I wrote to offer comfort in the midst of the epidemic of bomb threats when they landed locally, and now I write again. The apparent perpetrator has been apprehended, and he is American, Israeli and a Jew. It is almost incomprehensible, of course. Not since Son of Sam terrorized New York forty summers ago have Jews been more surprised to hear someone Jewish attached to such terror – and David Berkowitz, crazy though he was, did not target Jews or lay claim to his Jewishness.
Let’s keep a couple of things in perspective. Most important, the children and senior adults who spend their days at JCCs or day schools will not be subjected to this young man’s tactics any more. They were always safe from him, but now they (and we) know it.
Next, the government and private agencies tasked with protecting us did their job. I am not the only one who criticized the tone-deafness of the President throughout this nightmare, but his Attorney General and FBI Director deserve the credit for pursuing this matter beyond the borders of their jurisdiction and bringing it to successful resolution.
And finally, no one got hurt. The psychological damage may need to be addressed, but no life or well-being was compromised. I made that point in the midst of all of this tumult to distinguish the wave of terror we experienced from the attacks on other religious minorities.
At this writing, we know very little about the teenager who seems to be responsible, but we know some things about ourselves.
Let us take the time we need to learn the facts and process them. Please be suspicious of anyone (including me!) who thinks he or she can wrap this up in a bow and walk away. And anyone who solicits money on the emotions generated by these discoveries should be considered reprehensible. We need to learn, to cocoon, to grieve
And then we need to go back to our lives.
DON’T BE AFRAID
I know I have written about this before, but the time has come again. My readers in and around Northern Virginia have just been touched by what has occurred in so many other communities over the last month: Gesher Jewish Day School (the original Jewish day school in Northern Virginia) was evacuated this morning following a bomb threat. There was no bomb. After a well-planned response, the children returned to their classes and activities. A similar occurrence took place at Charles E Smith Jewish Day School’s upper campus in Rockville, MD. The JCC in Rockville was targeted in a previous hoax.
My kids are long past the age of school and not yet at the age of having family members at a JCC during the day. But I have been where parents and staff members are. With apologies for repetition, here is my story.
The Jewish Community Center in Annandale, Virginia was completed in 1993. It was the first new JCC constructed in a long time and the excitement in the community – including from my in-laws, who had been on the ground floor of founding the institution a generation earlier – was unbounded. Of course, it did not take long before someone (teenaged vandals, as it turns out) defaced the new building with symbols of racism and anti-semitism, including mistakes in their spray-painting that confirmed that they were as ignorant as they were bigoted.
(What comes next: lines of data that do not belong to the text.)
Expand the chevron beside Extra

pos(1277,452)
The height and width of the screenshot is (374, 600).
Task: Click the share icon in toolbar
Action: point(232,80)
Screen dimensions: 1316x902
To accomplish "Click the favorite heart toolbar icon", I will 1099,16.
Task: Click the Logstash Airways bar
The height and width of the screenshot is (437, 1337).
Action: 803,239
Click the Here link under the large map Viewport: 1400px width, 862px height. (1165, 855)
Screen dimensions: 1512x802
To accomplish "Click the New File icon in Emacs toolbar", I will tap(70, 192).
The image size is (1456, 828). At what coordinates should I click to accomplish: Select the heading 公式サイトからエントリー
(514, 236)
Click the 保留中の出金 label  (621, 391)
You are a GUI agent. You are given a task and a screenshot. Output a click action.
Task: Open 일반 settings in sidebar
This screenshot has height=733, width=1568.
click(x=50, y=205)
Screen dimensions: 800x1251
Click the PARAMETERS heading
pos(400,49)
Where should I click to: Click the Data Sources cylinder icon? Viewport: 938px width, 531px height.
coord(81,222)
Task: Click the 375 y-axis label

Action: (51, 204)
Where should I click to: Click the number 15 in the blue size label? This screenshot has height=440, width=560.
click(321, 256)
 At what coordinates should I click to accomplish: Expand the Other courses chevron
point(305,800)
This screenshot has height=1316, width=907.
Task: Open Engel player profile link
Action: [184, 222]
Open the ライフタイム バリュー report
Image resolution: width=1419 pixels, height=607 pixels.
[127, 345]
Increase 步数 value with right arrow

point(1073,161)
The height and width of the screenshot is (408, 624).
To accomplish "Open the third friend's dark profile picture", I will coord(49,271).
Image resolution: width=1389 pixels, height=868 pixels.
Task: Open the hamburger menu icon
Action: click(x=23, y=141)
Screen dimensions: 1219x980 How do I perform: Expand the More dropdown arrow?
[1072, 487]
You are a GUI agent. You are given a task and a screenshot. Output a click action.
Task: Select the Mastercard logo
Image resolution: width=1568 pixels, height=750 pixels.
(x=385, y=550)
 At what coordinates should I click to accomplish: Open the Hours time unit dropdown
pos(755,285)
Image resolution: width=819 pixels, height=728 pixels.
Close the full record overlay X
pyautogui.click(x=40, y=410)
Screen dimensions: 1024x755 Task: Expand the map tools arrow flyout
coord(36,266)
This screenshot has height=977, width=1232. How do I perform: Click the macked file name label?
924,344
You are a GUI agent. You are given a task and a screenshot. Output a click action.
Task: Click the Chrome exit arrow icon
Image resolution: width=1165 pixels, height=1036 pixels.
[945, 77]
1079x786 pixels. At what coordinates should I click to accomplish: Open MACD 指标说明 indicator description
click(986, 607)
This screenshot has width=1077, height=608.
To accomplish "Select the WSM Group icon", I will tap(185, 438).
The community, Jew and non-Jew alike, rallied a couple of nights later in support of the JCC and in the middle of the program, as our representative to Congress held forth, a bomb threat was phoned into the JCC. Of course. The building was evacuated to the parking lot where the program continued. (The same idiots who sprayed the building made the call. They were caught.)
With me that evening were my two daughters and my wife’s parents. My wife was home with our preschooler. When the rally ended, we got into our car and drove off, headed home on the Capital Beltway. A safe distance from the JCC, but traveling 55 mph, my eight-year-old burst into tears and cried out, “Why would anyone want to hurt us?”
I had been pretty philosophical about the events to that point. But now I felt the rage in my toes travel all the way my body until it was ready to explode through the top of my head. How dare these cowardly dunderheads steal the innocence of my child!
The police were great. The press was diligent. The non-Jewish community was outraged and sympathetic. But I had to look up a lot of details about this event 23 years later. My rage on that night, on the other hand, is immediately and viscerally accessible.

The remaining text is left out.